Patents and designs.
There may be some tricks, because an agent for intellectual property rights is necessary for a thorough search with the best result, and this is often difficult to do in the initial stages. If the game was created on the basis of software or hardware of other companies, then it really makes sense to check what is protected in the area. In many cases, you can learn about patent rights from the holders of these rights as soon as game development is completed. It must be remembered that the confirmation of a patent goes hand in hand with the company’s own patent strategy: to provide for its part the availability of patents for the mutual exchange of licenses or negotiations about this.

Gaming companies and users are already introducing new technologies. Intellectual property law can provide legal structural elements to a new exciting experience.

Sports Betting and Intellectual Property – 1
On May 14, 2018, the US Supreme Court decided to lift the federal ban on sports betting. This solution allows states to offer legal sports betting in accordance with state laws, which are now at the development stage. The states of New Jersey, Mississippi, New York, Pennsylvania and West Virginia express a desire to immediately start with the proposal of sports betting. Professional leagues are also trying to join this.

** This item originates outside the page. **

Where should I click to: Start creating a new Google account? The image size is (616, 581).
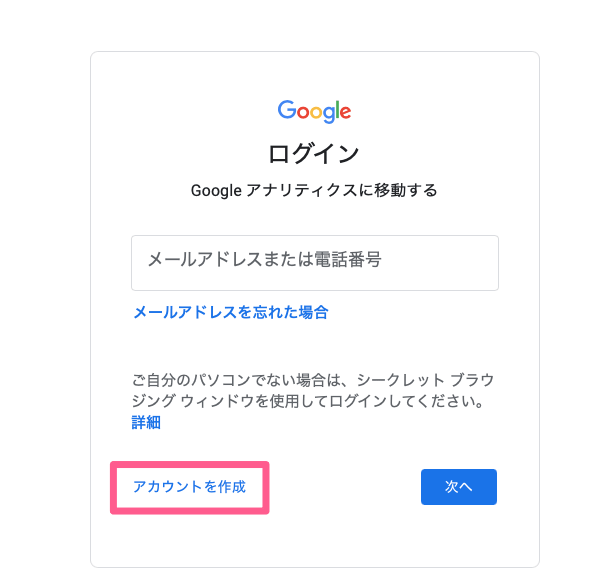[189, 487]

Intending to get their tidbit of sports betting, professional sports leagues have attempted to start lobbying for 1% of the integrity fee from all bets made in their respective leagues. This integrity charge is intended for the licensed use of professional league statistics in gambling. Professional sports leagues claim that they own intellectual property rights to these statistics, therefore, they intend to receive a license fee for using the above statistics. According to the NBA commissioner Adam Silver: “… The NBA will spend about $ 7.5 billion on content development and game creation this year. The idea that, being the creators of an intellectual property object, we should get a fee of 1%, personally seems to me quite fair. ”

However, an obstacle to the introduction of integrity charges is the lack of fundamental intellectual property rights in statistics, which leagues like the NBA claim belong to them. Simply put, professional sports leagues own intellectual property rights to their content, such as multimedia, design, logos, trademarks, and more. All this would require a license for legal use. However, sports betting organizations would use only those statistics that are the result of a sports game. Unfortunately for professional sports leagues, two federal court cases concerning the ownership of sports statistics were not resolved in their favor. The first of them – the NBA against Motorola – was about the fact that the NBA does not own the intellectual property rights to the live-broadcast of game statistics, which is calculated and compiled by third parties.

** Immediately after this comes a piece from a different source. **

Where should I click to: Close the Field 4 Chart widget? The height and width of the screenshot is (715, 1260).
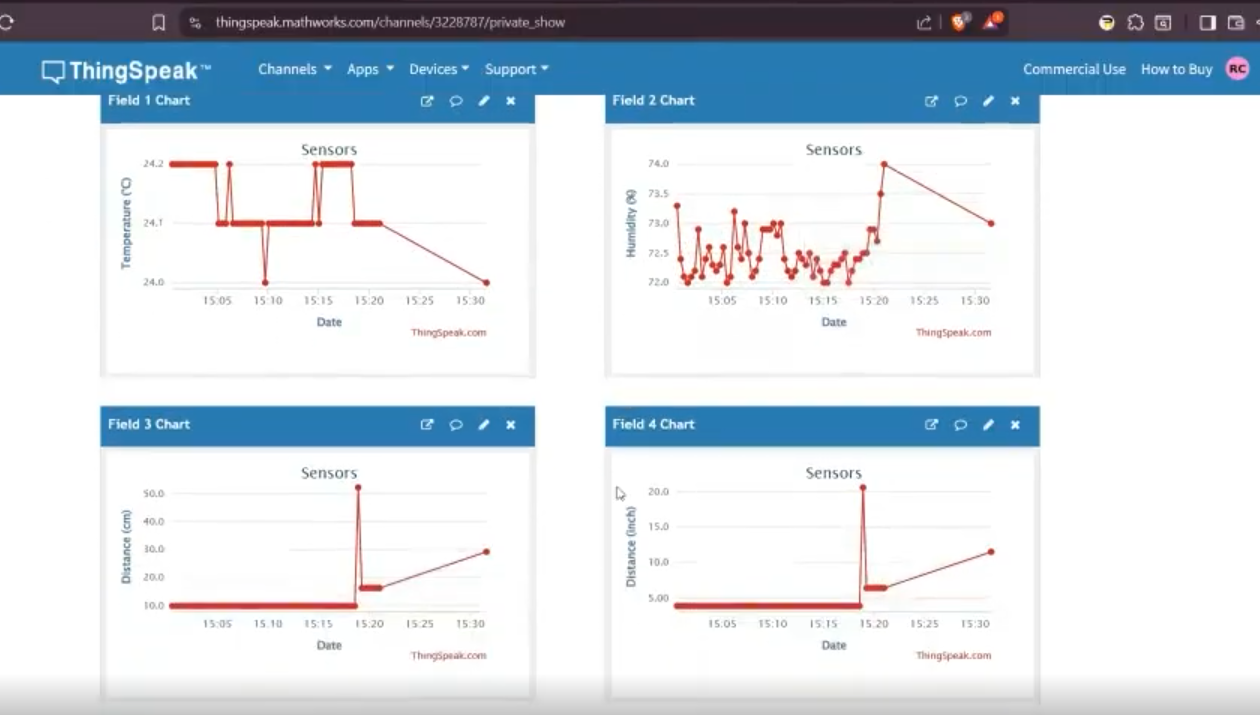pos(1015,425)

Sports Betting and Intellectual Property – 2

In the second, C.B.C. Distribution vs. MLB Advanced Media, on the eighth round of appeals, decided that the statistics obtained from professional baseball games and used by a third party for the purpose of interactive online fantasy gaming constitute “a form of expression due to substantial constitutional protection”. Both of these cases by joint efforts intended to take away from professional sports leagues the ownership rights for the live broadcast of the statistics received from their games.

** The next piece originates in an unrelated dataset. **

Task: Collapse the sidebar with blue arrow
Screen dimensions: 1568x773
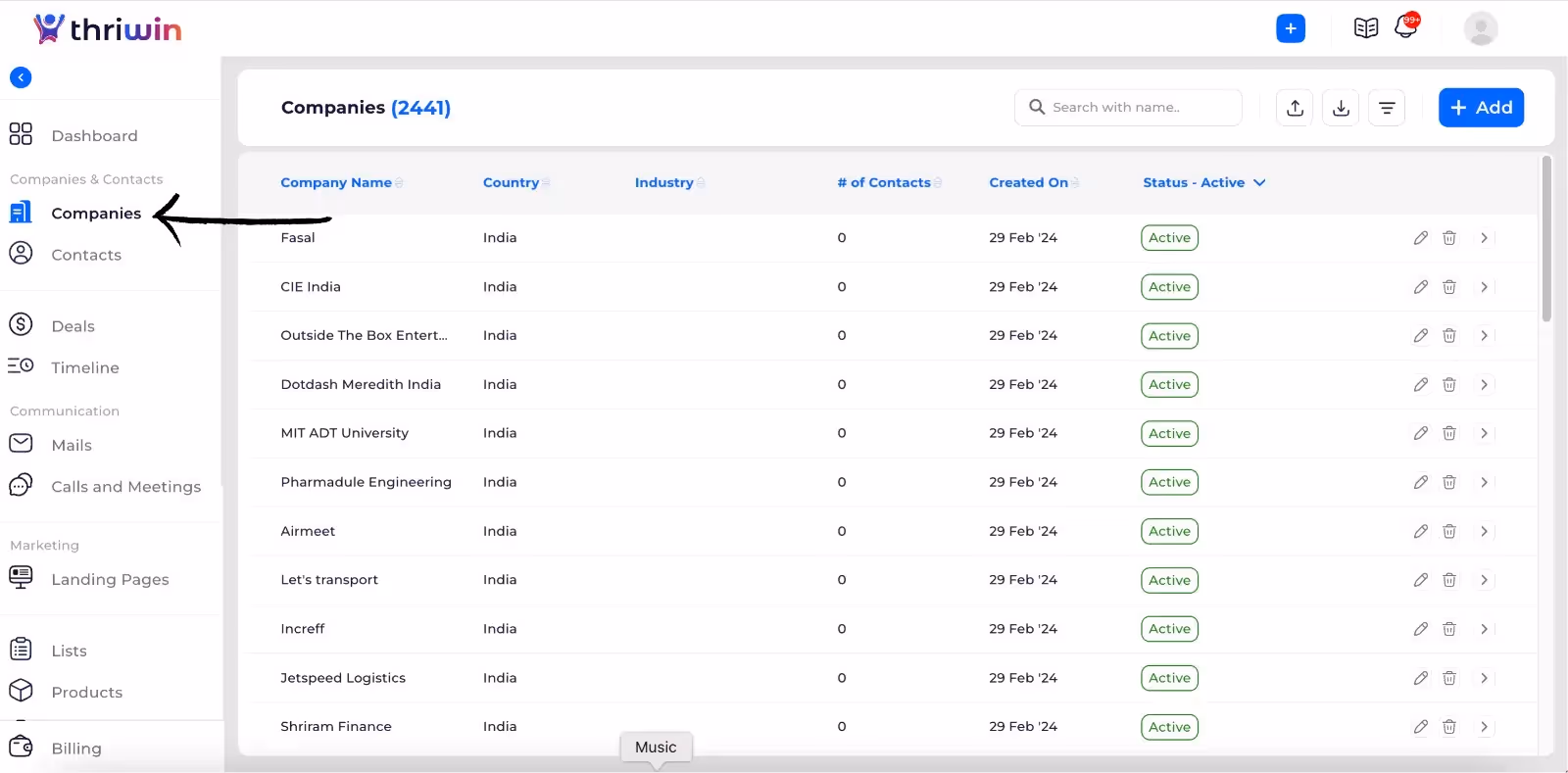Action: click(x=21, y=77)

In general, professional sports leagues intend to earn extra money on legalized sports gambling. Despite the fact that they may well settle in the field of management, supervision or support of sports betting, the intellectual property lever regarding the use of statistics created on the basis of their games is not at their disposal.

This is another example of the fact that a misinterpretation of intellectual property rights can lead to a false understanding of a company that it is all its profits. It may also be misleading for new businesses, having convinced that there is a risk of legal liability, which in fact may not be.

Earlier it was reported that the introduction of the “sovereign Internet” in Russia to fight offshore sites that violate copyrights threatens to isolate Russians from the global crypto-community.